Mujeres zapatistas dan ejemplo de unión al luchar contra la violencia

Con una organización envidiable, las coordinadoras del Segundo Encuentro Internacional de Mujeres que Luchan atendieron, con los brazos abiertos, a miles de “guerreras” que llegaron a tierras za...

Con una organización envidiable, las coordinadoras del Segundo Encuentro Internacional de Mujeres que Luchan atendieron, con los brazos abiertos, a miles de “guerreras” que llegaron a tierras zapatistas para experimentar, aprender y desahogar sus vivencias de maltrato.

Durante tres días, las asistentes fueron alimentadas, atendidas médicamente, consoladas y escuchadas por centenares de integrantes del Ejército Zapatista de Liberación Nacional (EZLN), quienes lograron convocar a mujeres de diversas partes del mundo para actuar contra la violencia de género.
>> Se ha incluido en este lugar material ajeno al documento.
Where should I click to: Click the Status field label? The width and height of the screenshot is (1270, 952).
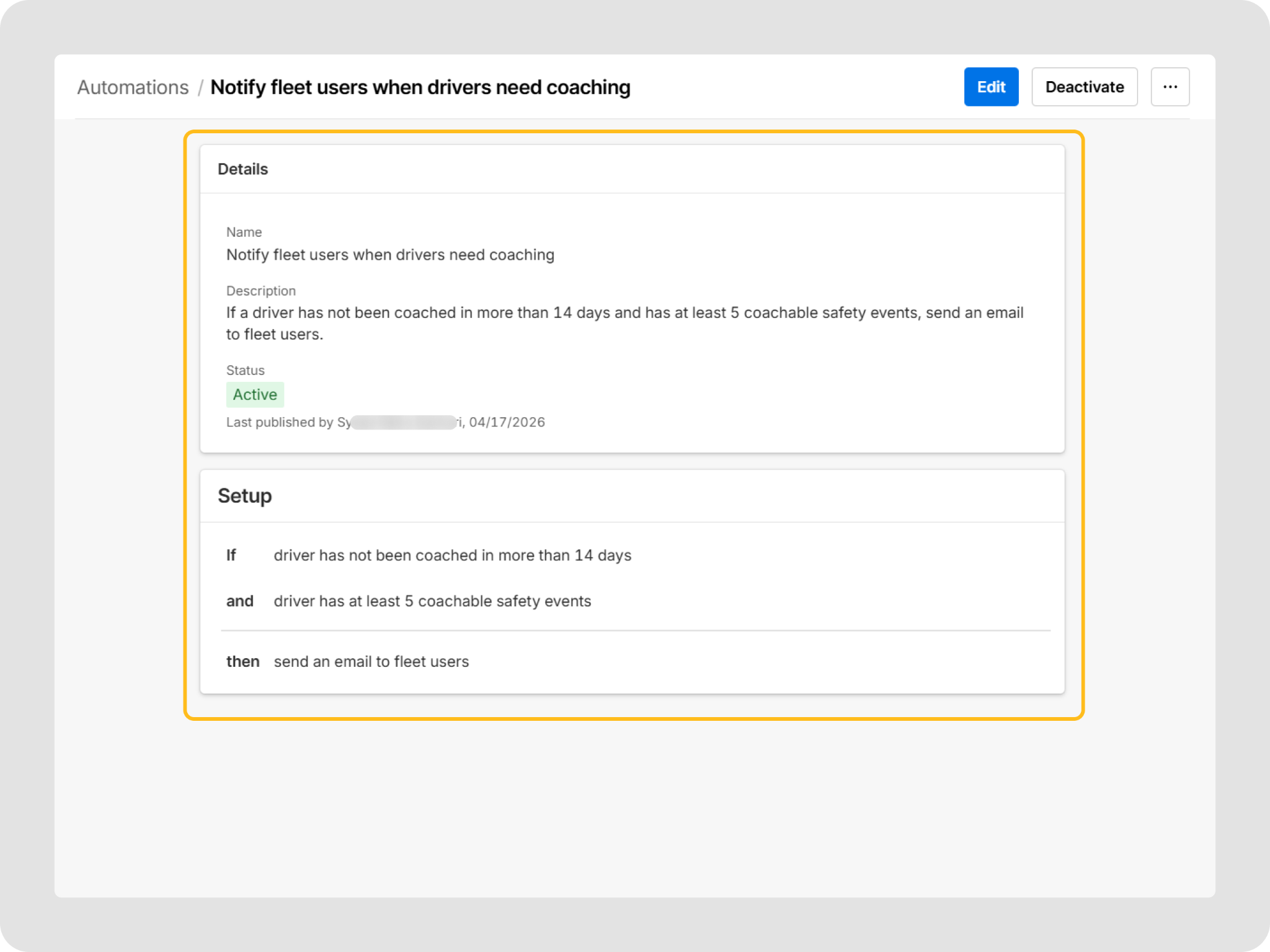[245, 371]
Las valientes indígenas siempre amables y dispuestas a ayudar, hicieron sentir como en casa a las más de cinco mil personas que se dieron cita en el “Semillero Huellas de la Comandanta Ramona” del Caracol Morelia en el municipio chiapaneco de Altamirano.
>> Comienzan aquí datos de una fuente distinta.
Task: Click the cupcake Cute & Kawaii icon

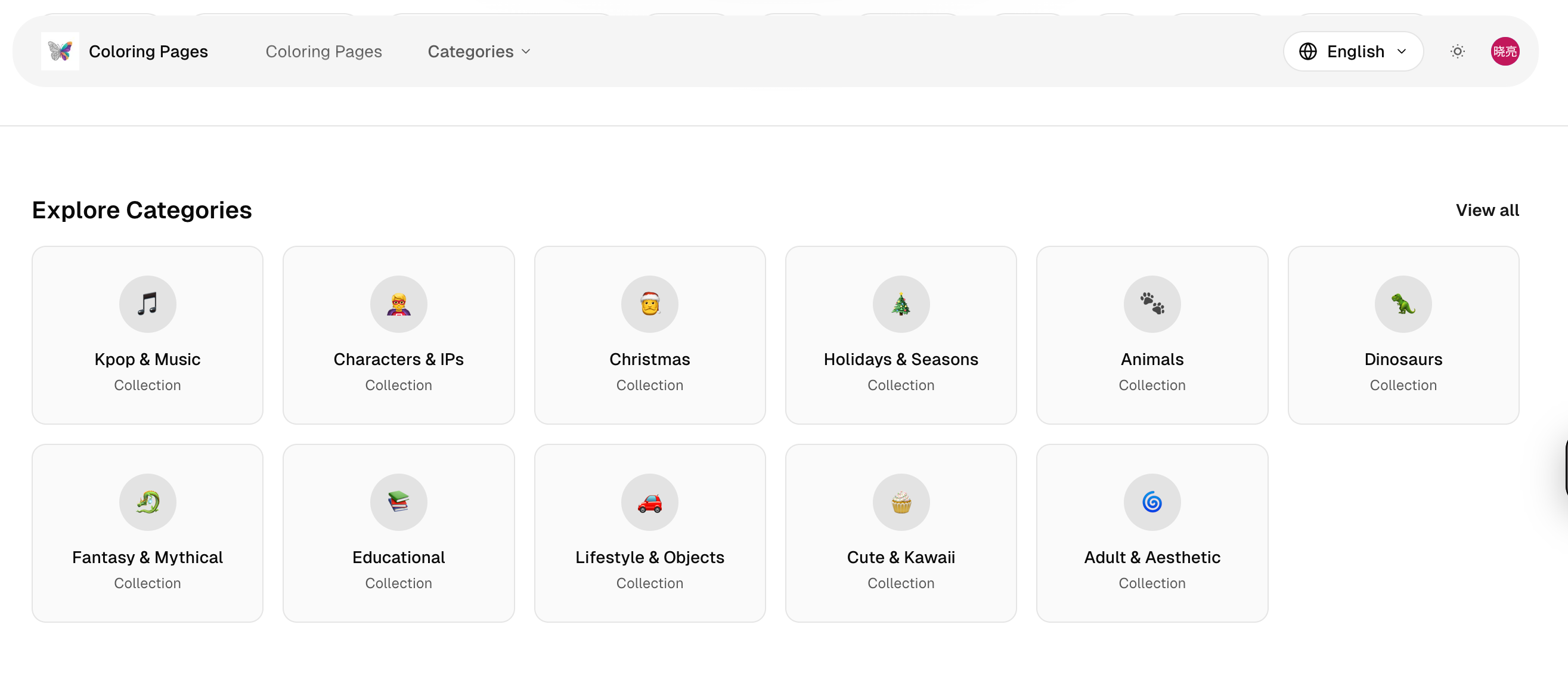Action: pos(900,502)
Frijoles, arroz, tacos de pollo o carne, tamales, caldo de res y camarones, fueron los platillos que pudieron adquirir las visitantes, y que fueron elaborados por las manos de pobladoras y milicianas quienes se entregaron a su labor.
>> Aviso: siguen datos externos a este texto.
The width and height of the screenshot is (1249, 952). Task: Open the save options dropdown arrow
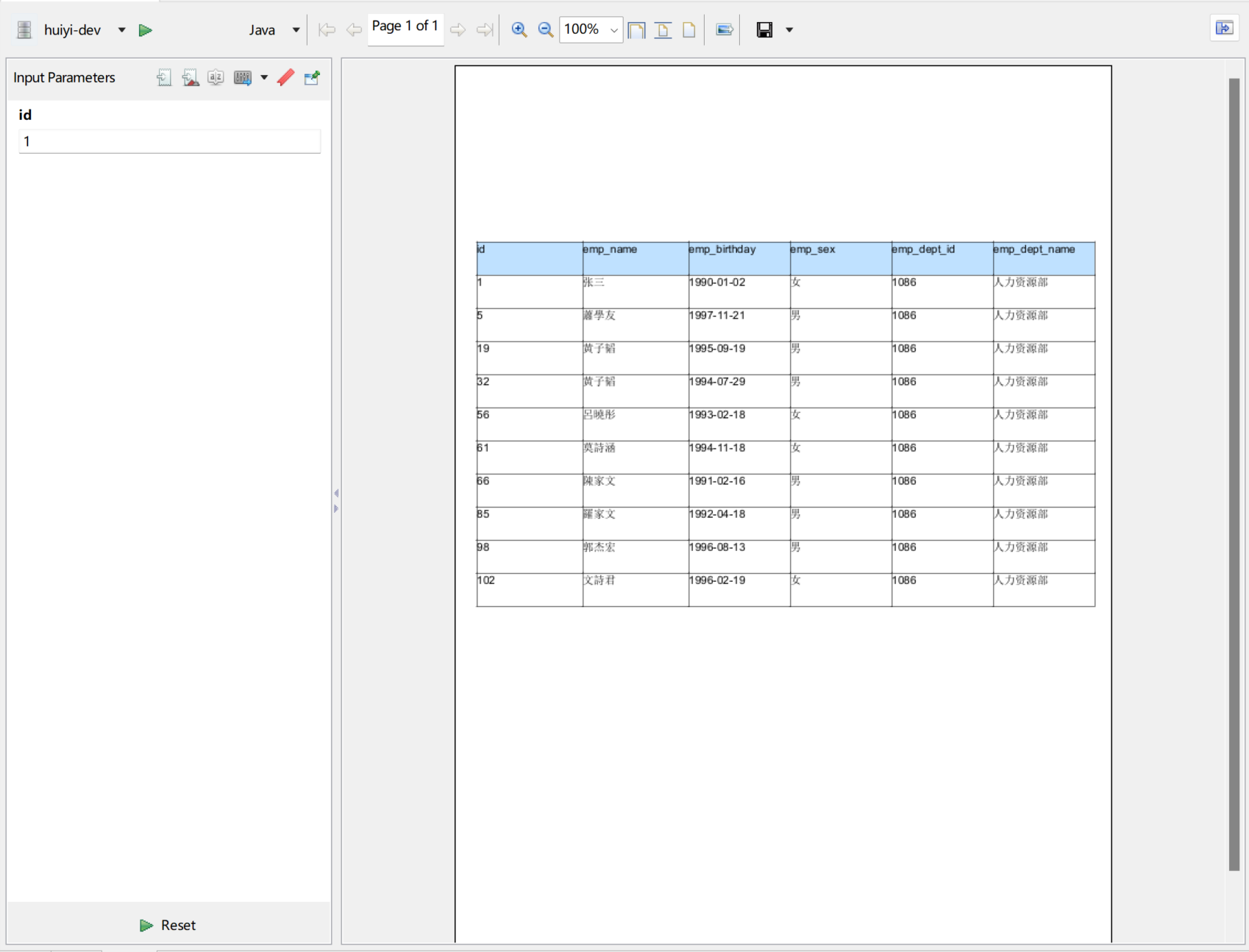(789, 30)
Otras jóvenes armadas con palos de madera y arcos, se encargaron de la seguridad del recinto durante las diversas actividades y por la noche, cuando las foráneas descansaban plácidamente en sus casas de campaña, velaron su sueño.

Asimismo, para documentar todo lo que acontecía, adolescentes con un paliacate rojo que les cubría boca y nariz, fungieron como camarógrafas, fotógrafas y asistentes de sonido.

Valeria, de 16 años de edad, fue una de las camarógrafas que registró las charlas, denuncias y propuestas que se presentaron durante el encuentro.

“Estoy orgullosa de ser mujer porque hay muchos trabajos que podemos elegir como esto que hago hoy, esto me gusta, pero también sé barrer, cocinar, voy a la escuela y luego puedo llegar a mi casa a descansar” dijo.

Por su parte, Mariana de España señaló que esta experiencia, “fue algo inolvidable, me llevó mucha información de las luchas feministas en México y Latinoamérica para que en nuestro colectivo tratemos de replicarla para exigir justicia y vida para nuestras mujeres, ¡gracias hermanas zapatistas!, ¡que vivan las mujeres!”.